Tengamos muy en cuenta lo que ha declarado el hispanista francés Benôit Pellistrandi, autor de La fractura de España, según el cual “el partidismo está matando el legado de la Constitución de 1978 a costa del Estado”, y también: “España debe salir de su sentimiento de fracaso que le persigue desde el siglo XVII (…) la corrupción, las élites que no estuvieron a la altura, los problemas territoriales, la crisis económica. Todo eso ha vuelto a impregnar la mentalidad española del sentimiento del fracaso, como si el fracaso fuese la salida natural de la historia de España” (El País de 17 de octubre pasado).

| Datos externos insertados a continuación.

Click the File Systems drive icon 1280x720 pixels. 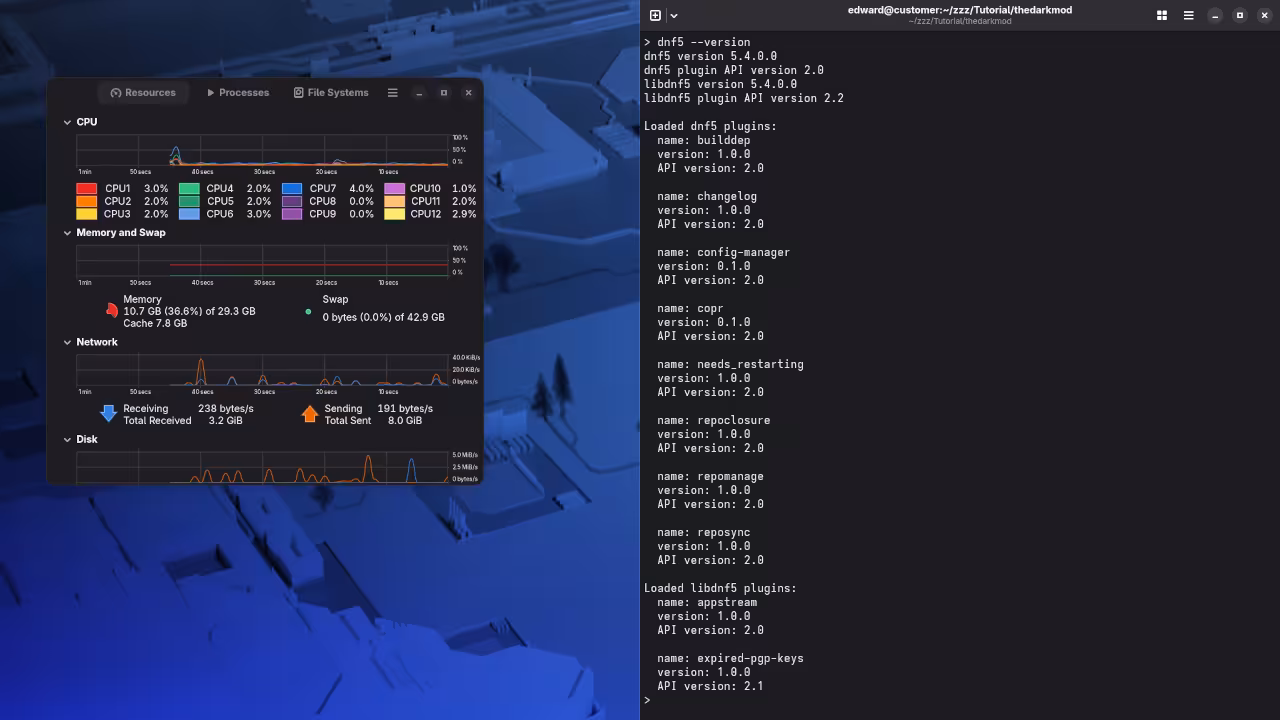click(x=298, y=92)
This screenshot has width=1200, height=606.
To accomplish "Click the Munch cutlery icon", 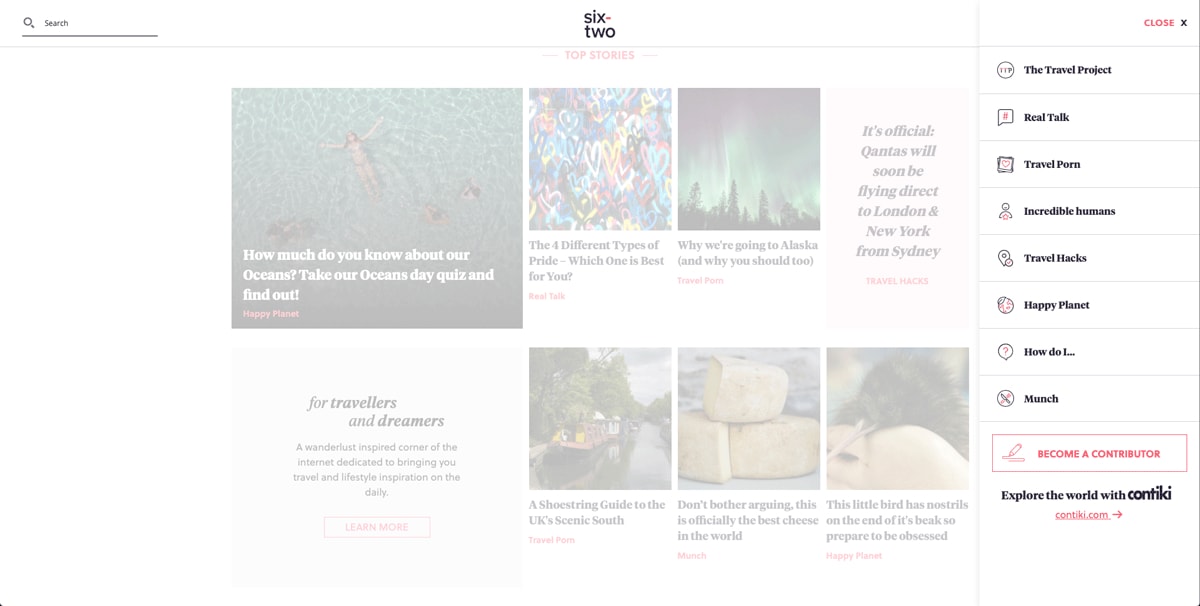I will pyautogui.click(x=1005, y=399).
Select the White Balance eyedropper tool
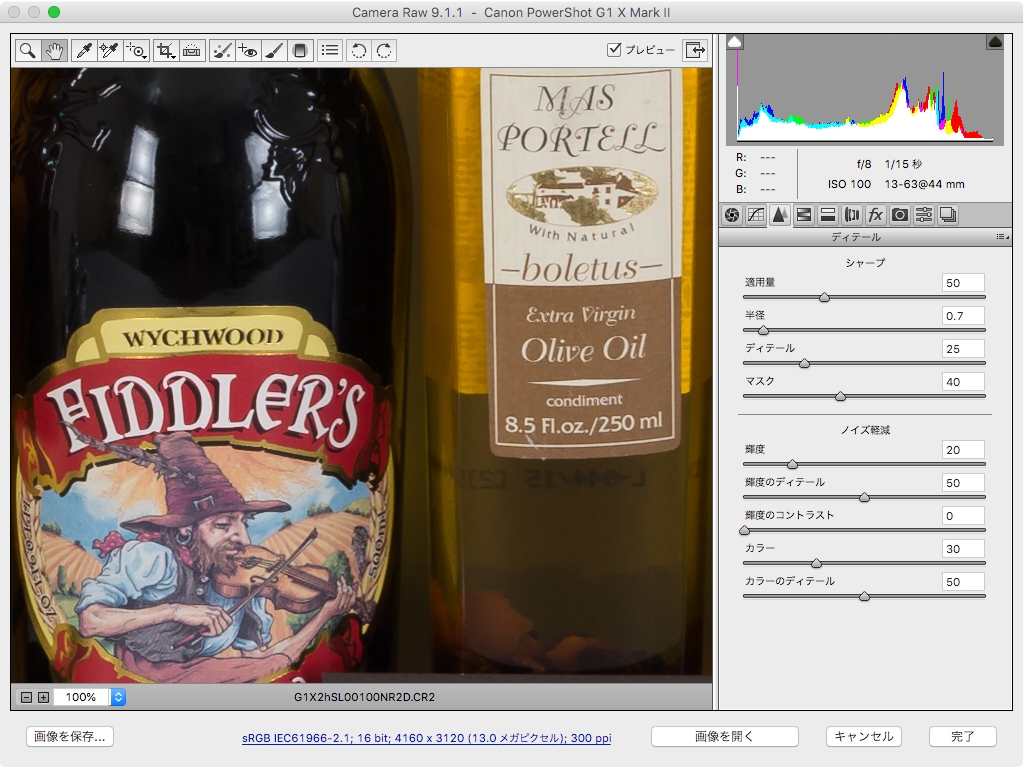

El académico galo tiene razón: la izquierda está ya persuadida —en mayor o menor medida— de que su papel es rebasar los límites de la transición, y la derecha presenta síntomas de frustración. En esas condiciones, si los destinos de Sánchez y de Ayuso se cruzan —ahora, aunque parezca lo contrario, no lo están—, el siniestro sería total. Núñez Feijóo es una opción sensata a la espera —¿infinita?— de ese “otro PSOE” con el que sí negociará.